-- PARTS OF THE EXERCISE --
**A.** Answer these from the Green Star passage:
(i) How many years have passed since an overhaul of the Green Star rating system this big?
(ii) What is the highest possible rating under Green Star Buildings?
(iii) Who is the CEO of the GBCA?
**B.** Please copy part of the Green Star passage word for word, starting with "Launched today, as" and going on through "net-zero at scale.".

The Green Building Council of Australia (GBCA) is pushing to eliminate natural gas in buildings with the biggest overhaul of its Green Star rating system in 18 years.
Launched today, as the first of the new suite of Green Star Future Focus tools, Green Star Buildings sets a clear new requirement that buildings must be net-zero – fully electric, fossil fuel free and 100 per cent powered by renewables – to achieve the highest possible 6 Star rating.
GBCA CEO Davina Rooney says the release of Green Star Buildings marks the start of a new era that will drive the transformation of buildings to net-zero at scale.
“While we currently have a lot of ‘nearly net-zero’ buildings in Australia, there are only a handful of genuine net-zero buildings. Green Star Buildings has been designed with industry and government to ensure net-zero becomes the norm,” Rooney says.
“There is overwhelming support from industry to eliminate carbon emissions from buildings and construction to meet our obligations under the Paris Agreement, prevent assets becoming stranded and, ultimately, put a stop to unsustainable changes to our climate.
“Climate change is a global challenge that manifests itself in very local ways. The bushfires and coronavirus pandemic have shown us that our buildings need to be more resilient to changes in climate and more focused on the health of people.

-- DATASET CONTENT --
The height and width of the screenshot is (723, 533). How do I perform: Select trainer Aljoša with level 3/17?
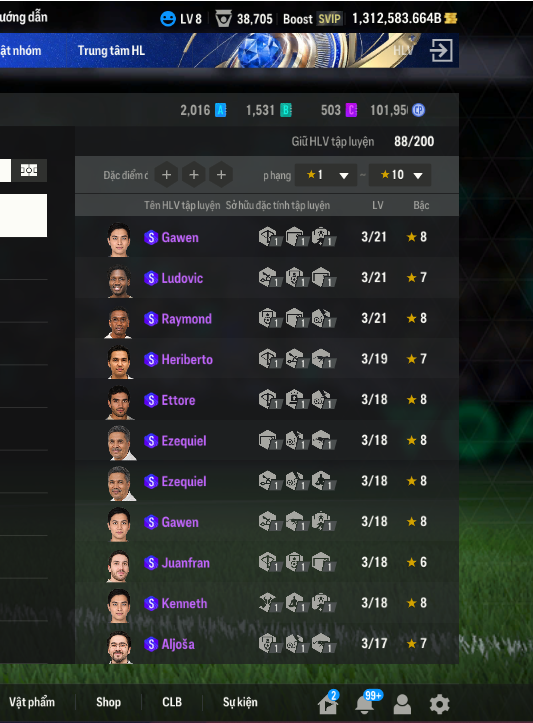(266, 644)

-- ANSWERS FOR THE TASKS --
**A.**
(i) 18 years
(ii) 6 Star
(iii) Davina Rooney

**B.**
Launched today, as the first of the new suite of Green Star Future Focus tools, Green Star Buildings sets a clear new requirement that buildings must be net-zero – fully electric, fossil fuel free and 100 per cent powered by renewables – to achieve the highest possible 6 Star rating.
GBCA CEO Davina Rooney says the release of Green Star Buildings marks the start of a new era that will drive the transformation of buildings to net-zero at scale.